The length of a simple pendulum is about 100 cm known to an accuracy of 1 mm. Its period of oscillation
2 s determined by measuring the time for 100 oscillations using a clock of 0.1 s resolution. What is the
accuracy in the determined value of g?
A) 0.2%
C) 0.5%
B) 0.1%
D) 2%​

Answer 1

Answer:

$\boxed{\mathfrak{0.2 \ \%}}$

Given:

Length of pendulum (l) = 100 cm

Accuracy in length of pendulum (∆l) = 1 mm = 0.1 cm

Time period of 1 oscillation = 2 s

Time period for 100 oscillation (T) = 2 × 100 s

Resolution of clock (∆T) = 0.1 s

To Find:

Accuracy in the value of g i.e.

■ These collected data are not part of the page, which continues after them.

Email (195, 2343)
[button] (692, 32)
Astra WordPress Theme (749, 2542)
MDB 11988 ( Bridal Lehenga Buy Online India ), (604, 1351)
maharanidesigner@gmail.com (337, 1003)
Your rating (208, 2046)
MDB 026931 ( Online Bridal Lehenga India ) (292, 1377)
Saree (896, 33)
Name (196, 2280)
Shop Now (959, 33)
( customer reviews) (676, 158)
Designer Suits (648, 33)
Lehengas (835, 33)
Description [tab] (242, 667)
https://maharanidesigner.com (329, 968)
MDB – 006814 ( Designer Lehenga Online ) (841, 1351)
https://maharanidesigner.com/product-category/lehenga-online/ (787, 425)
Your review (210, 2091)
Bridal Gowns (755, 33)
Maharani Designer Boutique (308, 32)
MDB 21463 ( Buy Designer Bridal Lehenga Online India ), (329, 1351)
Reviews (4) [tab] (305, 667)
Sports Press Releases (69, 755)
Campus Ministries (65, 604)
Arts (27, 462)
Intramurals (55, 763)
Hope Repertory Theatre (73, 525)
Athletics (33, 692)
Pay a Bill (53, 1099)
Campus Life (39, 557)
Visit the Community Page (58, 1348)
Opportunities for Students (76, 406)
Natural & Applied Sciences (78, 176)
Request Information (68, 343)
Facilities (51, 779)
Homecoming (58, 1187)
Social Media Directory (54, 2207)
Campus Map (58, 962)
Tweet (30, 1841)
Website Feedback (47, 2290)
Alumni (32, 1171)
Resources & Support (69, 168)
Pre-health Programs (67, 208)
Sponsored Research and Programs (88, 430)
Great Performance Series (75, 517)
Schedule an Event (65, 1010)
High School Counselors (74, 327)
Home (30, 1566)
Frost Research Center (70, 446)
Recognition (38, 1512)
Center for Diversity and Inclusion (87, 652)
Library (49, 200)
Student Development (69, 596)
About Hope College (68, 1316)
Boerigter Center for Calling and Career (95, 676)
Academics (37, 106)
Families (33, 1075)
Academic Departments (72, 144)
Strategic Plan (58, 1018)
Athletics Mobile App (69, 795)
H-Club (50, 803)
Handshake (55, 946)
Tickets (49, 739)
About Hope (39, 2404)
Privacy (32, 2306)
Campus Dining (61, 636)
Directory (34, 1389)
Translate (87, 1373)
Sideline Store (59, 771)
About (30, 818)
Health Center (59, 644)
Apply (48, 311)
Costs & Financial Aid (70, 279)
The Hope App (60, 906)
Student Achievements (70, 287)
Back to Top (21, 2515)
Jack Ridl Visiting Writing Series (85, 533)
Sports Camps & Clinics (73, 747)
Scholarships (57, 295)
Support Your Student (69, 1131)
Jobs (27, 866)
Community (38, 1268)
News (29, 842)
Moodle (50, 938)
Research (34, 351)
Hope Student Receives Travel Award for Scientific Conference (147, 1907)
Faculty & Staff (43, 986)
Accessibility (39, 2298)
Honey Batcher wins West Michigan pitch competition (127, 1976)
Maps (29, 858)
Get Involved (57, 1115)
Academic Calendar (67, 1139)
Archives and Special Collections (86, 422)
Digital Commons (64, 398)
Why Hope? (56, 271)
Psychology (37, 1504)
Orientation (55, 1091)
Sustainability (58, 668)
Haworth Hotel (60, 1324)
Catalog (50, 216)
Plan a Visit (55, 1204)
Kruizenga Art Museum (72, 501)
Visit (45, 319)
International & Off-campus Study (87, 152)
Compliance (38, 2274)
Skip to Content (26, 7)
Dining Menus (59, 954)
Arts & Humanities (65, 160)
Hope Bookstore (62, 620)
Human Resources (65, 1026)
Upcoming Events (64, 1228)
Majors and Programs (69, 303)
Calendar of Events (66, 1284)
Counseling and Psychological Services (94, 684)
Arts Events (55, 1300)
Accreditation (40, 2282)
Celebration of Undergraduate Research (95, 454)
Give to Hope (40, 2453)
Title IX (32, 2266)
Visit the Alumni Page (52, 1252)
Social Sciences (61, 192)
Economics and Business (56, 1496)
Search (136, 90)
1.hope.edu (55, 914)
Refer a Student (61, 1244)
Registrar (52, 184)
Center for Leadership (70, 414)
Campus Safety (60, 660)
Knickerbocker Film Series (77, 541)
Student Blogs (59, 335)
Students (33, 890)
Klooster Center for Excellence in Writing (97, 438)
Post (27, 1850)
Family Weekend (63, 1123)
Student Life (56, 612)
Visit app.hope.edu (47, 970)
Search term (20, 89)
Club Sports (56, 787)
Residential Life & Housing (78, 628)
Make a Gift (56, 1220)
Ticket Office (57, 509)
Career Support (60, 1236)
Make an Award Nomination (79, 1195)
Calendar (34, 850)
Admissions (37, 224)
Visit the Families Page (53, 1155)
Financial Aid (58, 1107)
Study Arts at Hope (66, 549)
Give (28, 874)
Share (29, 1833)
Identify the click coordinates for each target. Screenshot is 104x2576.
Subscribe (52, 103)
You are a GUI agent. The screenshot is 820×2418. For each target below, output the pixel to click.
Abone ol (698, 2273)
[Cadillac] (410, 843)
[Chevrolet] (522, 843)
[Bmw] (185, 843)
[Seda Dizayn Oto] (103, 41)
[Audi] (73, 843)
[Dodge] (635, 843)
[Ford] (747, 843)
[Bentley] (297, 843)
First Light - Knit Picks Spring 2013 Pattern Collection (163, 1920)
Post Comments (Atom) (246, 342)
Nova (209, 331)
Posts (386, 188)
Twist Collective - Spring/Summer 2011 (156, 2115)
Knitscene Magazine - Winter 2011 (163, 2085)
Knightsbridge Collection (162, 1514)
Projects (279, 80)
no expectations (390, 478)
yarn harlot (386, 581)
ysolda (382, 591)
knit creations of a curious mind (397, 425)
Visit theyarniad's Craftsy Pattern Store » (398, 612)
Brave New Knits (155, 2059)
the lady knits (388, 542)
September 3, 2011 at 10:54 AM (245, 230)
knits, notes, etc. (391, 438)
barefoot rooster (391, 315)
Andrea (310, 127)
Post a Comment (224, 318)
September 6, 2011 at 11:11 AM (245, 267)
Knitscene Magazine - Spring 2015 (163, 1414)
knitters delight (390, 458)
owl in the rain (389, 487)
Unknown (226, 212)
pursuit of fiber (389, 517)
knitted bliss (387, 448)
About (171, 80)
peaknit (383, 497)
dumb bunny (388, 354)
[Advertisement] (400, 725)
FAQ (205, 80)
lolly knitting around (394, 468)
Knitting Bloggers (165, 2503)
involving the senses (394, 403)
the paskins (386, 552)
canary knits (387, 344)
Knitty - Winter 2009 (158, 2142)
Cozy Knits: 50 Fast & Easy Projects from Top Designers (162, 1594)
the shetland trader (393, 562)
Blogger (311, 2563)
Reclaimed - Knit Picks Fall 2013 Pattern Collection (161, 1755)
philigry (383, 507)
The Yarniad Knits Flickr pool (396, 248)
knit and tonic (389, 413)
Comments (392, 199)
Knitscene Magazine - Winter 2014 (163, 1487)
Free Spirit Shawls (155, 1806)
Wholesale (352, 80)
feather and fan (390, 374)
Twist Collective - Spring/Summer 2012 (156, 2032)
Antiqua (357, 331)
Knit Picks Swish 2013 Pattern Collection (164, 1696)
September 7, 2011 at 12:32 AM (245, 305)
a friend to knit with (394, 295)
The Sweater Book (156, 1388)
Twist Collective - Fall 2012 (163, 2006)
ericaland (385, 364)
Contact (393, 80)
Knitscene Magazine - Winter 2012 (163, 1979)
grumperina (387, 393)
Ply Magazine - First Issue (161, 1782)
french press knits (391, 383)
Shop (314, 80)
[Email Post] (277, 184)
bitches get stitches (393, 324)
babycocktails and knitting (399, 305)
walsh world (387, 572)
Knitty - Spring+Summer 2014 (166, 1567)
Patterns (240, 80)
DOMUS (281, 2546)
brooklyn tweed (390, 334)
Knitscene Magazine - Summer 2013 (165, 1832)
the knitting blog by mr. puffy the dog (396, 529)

Percentage error in g

Explanation:

From question we can write:

$\sf \dfrac{\Delta l}{l} = \dfrac{0.1}{100} \\ \\ \sf \dfrac{\Delta T}{T} = \dfrac{0.1}{2 \times 100}$

Time period of Simple Pendulum:

$\boxed{ \bold{T = 2\pi \sqrt{ \frac{l}{g} }}}$

$\sf \implies g = \dfrac{4 {\pi}^{2}l }{{T}^{2} } \\ \\ \sf \implies \dfrac{\Delta g}{g} = \dfrac{\Delta l}{l} + 2\dfrac{\Delta T}{T} \\ \\ \sf \implies \dfrac{\Delta g}{g} \times 100 = \dfrac{\Delta l}{l} \times 100 + 2\dfrac{\Delta T}{T} \times 100 \\ \\ \sf \implies \dfrac{\Delta g}{g} \times 100 = \dfrac{ 0.1}{ \cancel{100}} \times \cancel{100} + \cancel{2} \times \dfrac{ 0.1}{ \cancel{2} \times \cancel{100}} \times \cancel{100} \\ \\ \sf \implies \dfrac{\Delta g}{g} \times 100 = 0.1 \%+ 0.1 \% \\ \\ \sf \implies \dfrac{\Delta g}{g} \times 100 = 0.2 \%$

$\therefore$

Accuracy in the value of g = 0.2 %